Those responsible for keeping government Web sites a priority still find themselves swimming against the current. "[They're] working hard and using what's at their disposal, but there's a little grayness in direction," Freed says. Regardless of who wins the election next week, however, Freed remains hopeful that e-government will continue to prosper.
"The benefits [of e-government] are huge," he says, especially compared to offline government, which received an ACSI score of just 67.8. "The government is there to protect and serve us as citizens, and when it comes to e-gov, it's about providing information services. Obviously, in a tough economic environment, e-gov accomplishes many things...better transparency, better cost savings, better efficiency...but it needs executive sponsorship to keep it on the path that it's going."

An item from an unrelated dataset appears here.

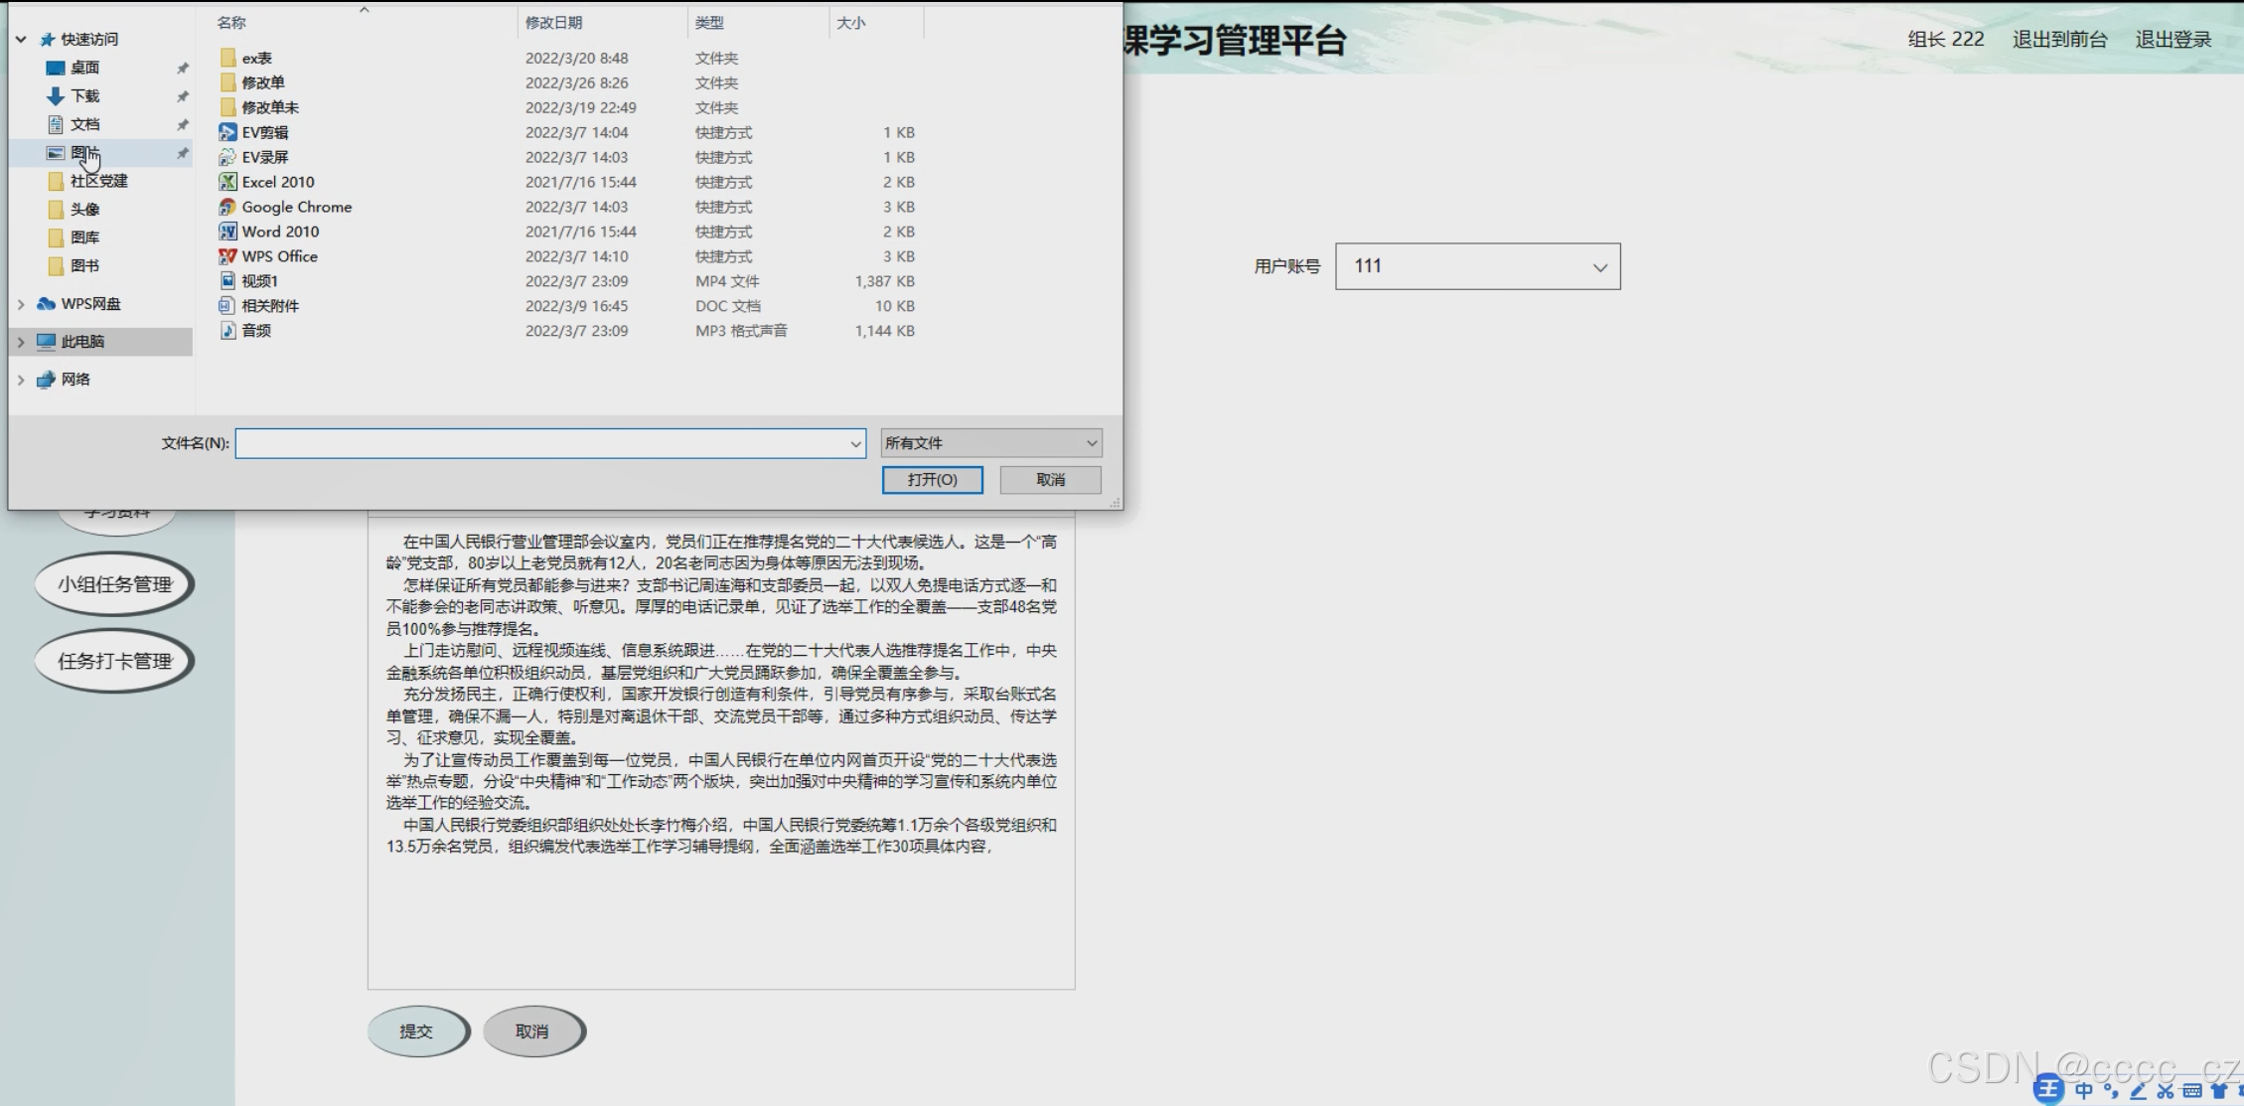Open the 所有文件 file type dropdown

pyautogui.click(x=990, y=443)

The top-performing government sites are seeing what Freed calls incredible results. According to survey responses:
- 84 percent of citizens are more likely to use the Web site as a primary resource, rather than going into an office or branch, or calling the contact center;
- 85 percent are more likely to recommend the Web site; and
- 58 percent are more likely to return to the Web site than dissatisfied visitors are.
All of these factors contribute to a significant reduction in cost, Freed says, which is critical when it comes to asking management for funding. "The Internet plays a bigger part of everyone's everyday life -- that's true for politicians and that's absolutely true for citizens," he says, adding that there are very few things you can invest in that improve your cost and your deliverables to the extent that a Web site can.
As e-government strives for support, Freed says that the focus should not be on the Web designer. What's required, he says, is a commitment and dedication of resources to achieving the goal of the site. Most government sites don't have the same metrics to rely on that a transactional Web site might have. Instead, Was the consumer satisfied? becomes the single most important "metric." As these sites gain momentum among citizens, Freed says that upper management will begin to see the light, especially with regard to decisions on resources and budget.
Given the amount of time consumers spend online, their expectations are continually being pushed to new heights. Freed commends the e-government top performers, some of which actually do compete against top retail sites. Still, in comparison to other online verticals, e-government continues to short:
- E-Commerce Q4 2007...............81.6;
- E-Business Q2 2008..................79.3; and
- E-Government Q3 2008.............73.9
"In government, the philosophy traditionally has been, ‘We're going to improve it and then it'll be good for five to 10 years,' " Freed explains. "On the Internet, that doesn't work. Many people understand that, but that's still the biggest challenge."